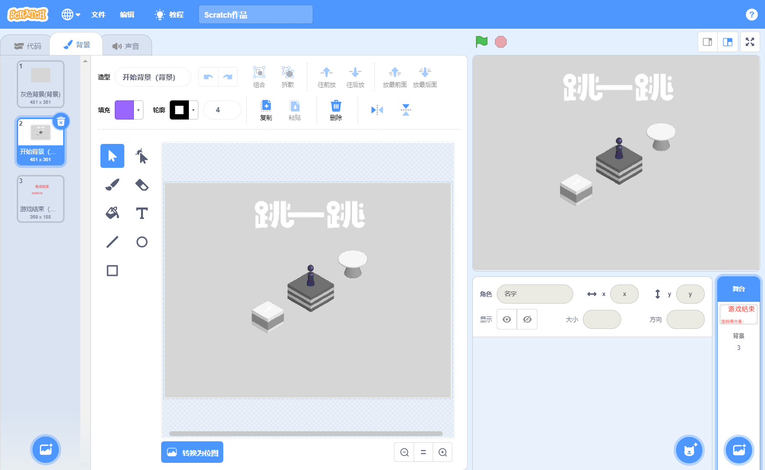Open the language selector globe menu
The image size is (765, 470).
pyautogui.click(x=71, y=14)
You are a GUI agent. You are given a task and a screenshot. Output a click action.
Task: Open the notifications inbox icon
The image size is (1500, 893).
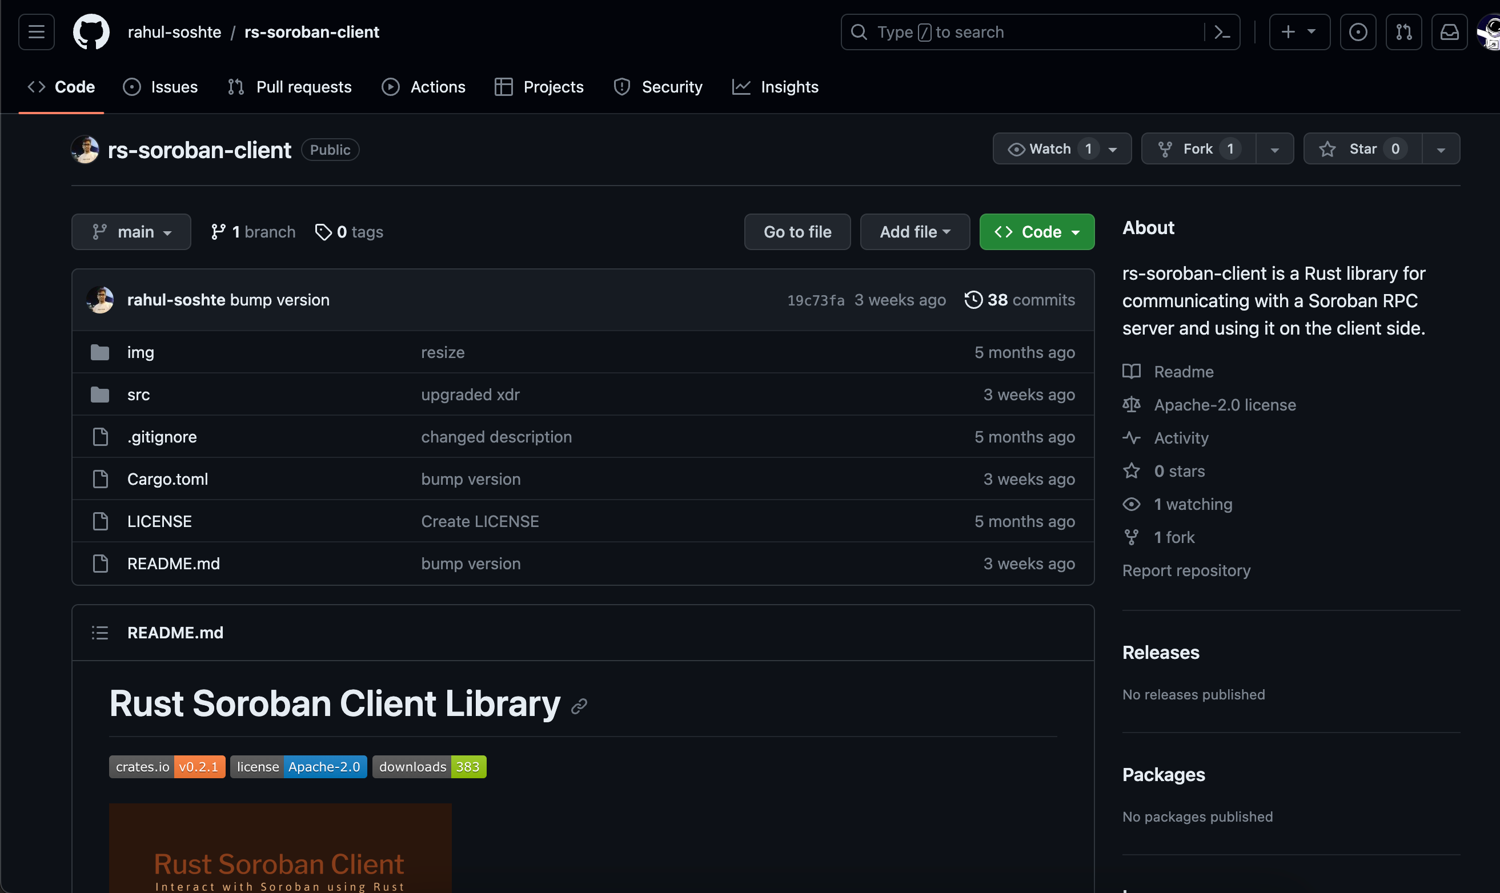pyautogui.click(x=1449, y=32)
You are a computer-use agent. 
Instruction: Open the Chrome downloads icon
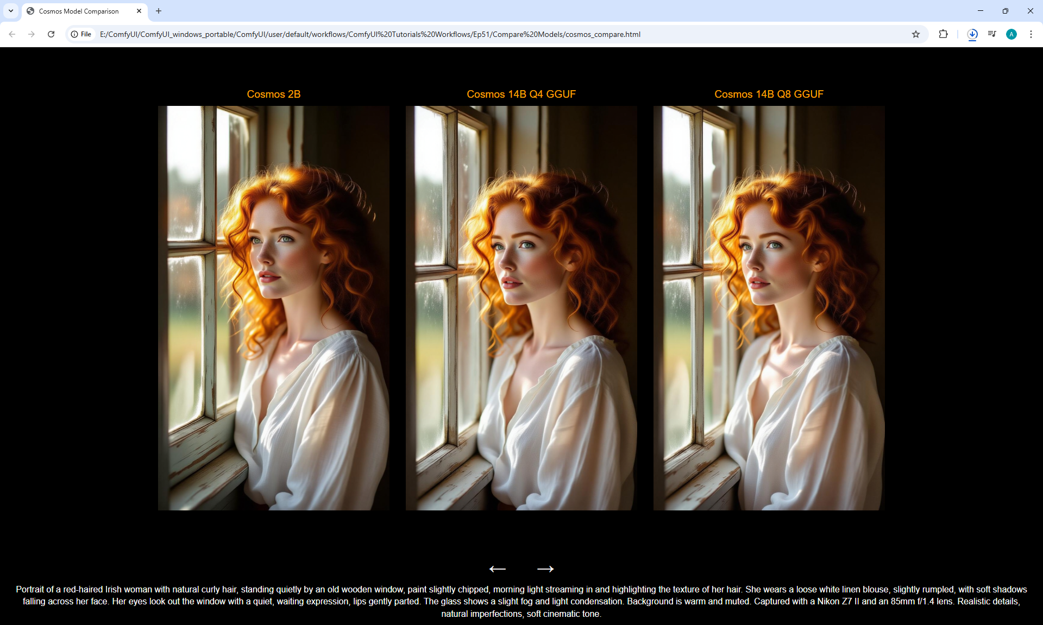coord(972,34)
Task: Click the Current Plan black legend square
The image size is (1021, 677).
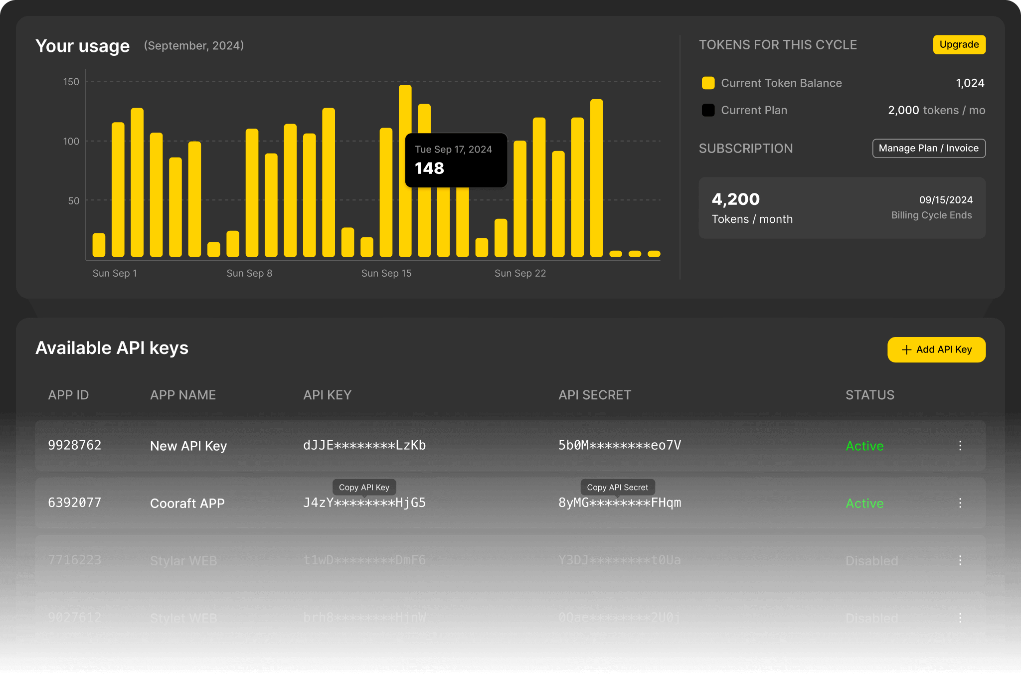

━━━━━━

PROBLEM STATEMENT -
Read through the entries and copy each line in which "agent" appears.

ANSWER BOX -
You are a GUI agent. You are given a task and a screenshot. Output a click action.
You are a computer-use agent. 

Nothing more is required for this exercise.